AUTHOR=Geevimaan Khamushavalli , Guo Jing-You , Shen Chia-Ning , Jiang Jeng-Kai , Fann Cathy S. J. , Hwang Ming-Jing , Shui Jr-Wen , Lin Hsiu-Ting , Wang Mei-Jung , Shih Hsuan-Cheng , Li Anna Fen-Yau , Chang Shih-Ching , Yang Shung-Haur , Chen Jeou-Yuan TITLE=Patient-Derived Organoid Serves as a Platform for Personalized Chemotherapy in Advanced Colorectal Cancer Patients JOURNAL=Frontiers in Oncology VOLUME=12 YEAR=2022 URL=https://www.frontiersin.org/journals/oncology/articles/10.3389/fonc.2022.883437 DOI=10.3389/fonc.2022.883437 ISSN=2234-943X ABSTRACT=Background

Addition of oxaliplatin to adjuvant 5-FU has significantly improved the disease-free survival and served as the first line adjuvant chemotherapy in advanced colorectal cancer (CRC) patients.
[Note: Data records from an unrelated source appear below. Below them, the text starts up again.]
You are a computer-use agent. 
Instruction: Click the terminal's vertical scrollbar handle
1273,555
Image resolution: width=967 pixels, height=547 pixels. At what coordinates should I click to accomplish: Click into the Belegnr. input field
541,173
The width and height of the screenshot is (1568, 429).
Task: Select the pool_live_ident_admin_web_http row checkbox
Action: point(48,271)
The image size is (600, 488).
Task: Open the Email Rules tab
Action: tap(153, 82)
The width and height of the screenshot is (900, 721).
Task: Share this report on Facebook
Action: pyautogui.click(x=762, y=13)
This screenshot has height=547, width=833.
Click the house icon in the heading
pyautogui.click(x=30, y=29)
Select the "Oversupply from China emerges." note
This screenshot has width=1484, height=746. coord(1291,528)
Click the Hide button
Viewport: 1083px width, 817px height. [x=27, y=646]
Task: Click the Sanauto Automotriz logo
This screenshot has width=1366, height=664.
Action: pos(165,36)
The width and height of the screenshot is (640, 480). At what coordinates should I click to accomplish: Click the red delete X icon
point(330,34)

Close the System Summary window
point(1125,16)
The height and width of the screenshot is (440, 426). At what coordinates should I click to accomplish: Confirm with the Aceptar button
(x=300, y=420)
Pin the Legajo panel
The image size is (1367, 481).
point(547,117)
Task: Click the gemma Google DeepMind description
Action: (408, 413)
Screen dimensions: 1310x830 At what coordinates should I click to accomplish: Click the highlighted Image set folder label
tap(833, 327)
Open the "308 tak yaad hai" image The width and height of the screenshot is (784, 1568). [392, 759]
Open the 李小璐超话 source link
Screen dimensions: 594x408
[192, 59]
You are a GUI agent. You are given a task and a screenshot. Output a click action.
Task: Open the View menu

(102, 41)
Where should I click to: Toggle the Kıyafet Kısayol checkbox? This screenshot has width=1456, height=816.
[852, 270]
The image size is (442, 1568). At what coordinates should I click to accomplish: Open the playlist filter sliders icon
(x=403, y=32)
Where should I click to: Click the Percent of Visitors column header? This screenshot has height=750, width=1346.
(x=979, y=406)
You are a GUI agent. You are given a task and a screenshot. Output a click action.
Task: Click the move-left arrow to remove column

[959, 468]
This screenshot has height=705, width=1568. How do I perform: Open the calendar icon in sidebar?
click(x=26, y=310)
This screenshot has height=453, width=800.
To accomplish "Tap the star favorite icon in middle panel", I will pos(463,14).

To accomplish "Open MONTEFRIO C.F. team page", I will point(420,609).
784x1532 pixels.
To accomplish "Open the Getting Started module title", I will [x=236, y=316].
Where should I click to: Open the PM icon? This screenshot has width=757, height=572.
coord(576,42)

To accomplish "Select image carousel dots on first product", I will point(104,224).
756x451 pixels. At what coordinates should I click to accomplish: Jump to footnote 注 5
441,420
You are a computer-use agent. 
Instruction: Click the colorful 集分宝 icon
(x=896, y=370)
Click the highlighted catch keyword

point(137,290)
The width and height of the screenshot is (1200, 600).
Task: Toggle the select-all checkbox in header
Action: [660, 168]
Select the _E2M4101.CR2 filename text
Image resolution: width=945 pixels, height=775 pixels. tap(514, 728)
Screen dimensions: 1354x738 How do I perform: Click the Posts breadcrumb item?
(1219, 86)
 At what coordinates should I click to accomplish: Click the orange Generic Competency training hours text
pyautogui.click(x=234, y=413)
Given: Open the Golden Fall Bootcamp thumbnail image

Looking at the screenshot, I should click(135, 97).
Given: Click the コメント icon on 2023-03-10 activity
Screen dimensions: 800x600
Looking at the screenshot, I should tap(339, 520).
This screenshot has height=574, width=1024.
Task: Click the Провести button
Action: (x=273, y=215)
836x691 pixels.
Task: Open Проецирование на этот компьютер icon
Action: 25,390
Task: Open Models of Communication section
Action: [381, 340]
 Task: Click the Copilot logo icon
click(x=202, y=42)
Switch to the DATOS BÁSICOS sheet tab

However, a fraction of patients remains refractory to oxaliplatin-based treatment. It is urgent to establish a preclinical platform to predict the responsiveness toward oxaliplatin in CRC patients as well as to improve the efficacy in the resistant patients.

Methods

A living biobank of organoid lines were established from advanced CRC patients. Oxaliplatin sensitivity was assessed in patient-derived tumor organoids (PDOs) in vitro and in PDO-xenografted tumors in mice. Based on in vitro oxaliplatin IC50 values, PDOs were classified into either oxaliplatin-resistant (OR) or oxaliplatin-sensitive (OS) PDOs. The outcomes of patients undergone oxaliplatin-based treatment was followed. RNA-sequencing and bioinformatics tools were performed for molecular profiling of OR and OS PDOs. Oxaliplatin response signatures were submitted to Connectivity Map algorithm to identify perturbagens that may antagonize oxaliplatin resistance.

Results

Oxaliplatin sensitivity in PDOs was shown to correlate to oxaliplatin-mediated inhibition on PDO xenograft tumors in mice, and parallelled clinical outcomes of CRC patients who received FOLFOX treatment. Molecular profiling of transcriptomes revealed oxaliplatin-resistant and -sensitive PDOs as two separate entities, each being characterized with distinct hallmarks and gene sets. Using Leave-One-Out Cross Validation algorithm and Logistic Regression model, 18 gene signatures were identified as predictive biomarkers for oxaliplatin response. Candidate drugs identified by oxaliplatin response signature-based strategies, including inhibitors targeting c-ABL and Notch pathway, DNA/RNA synthesis inhibitors, and HDAC inhibitors, were demonstrated to potently and effectively increase oxaliplatin sensitivity in the resistant PDOs.

Conclusions

PDOs are useful in informing decision-making on oxaliplatin-based chemotherapy and in designing personalized chemotherapy in CRC patients.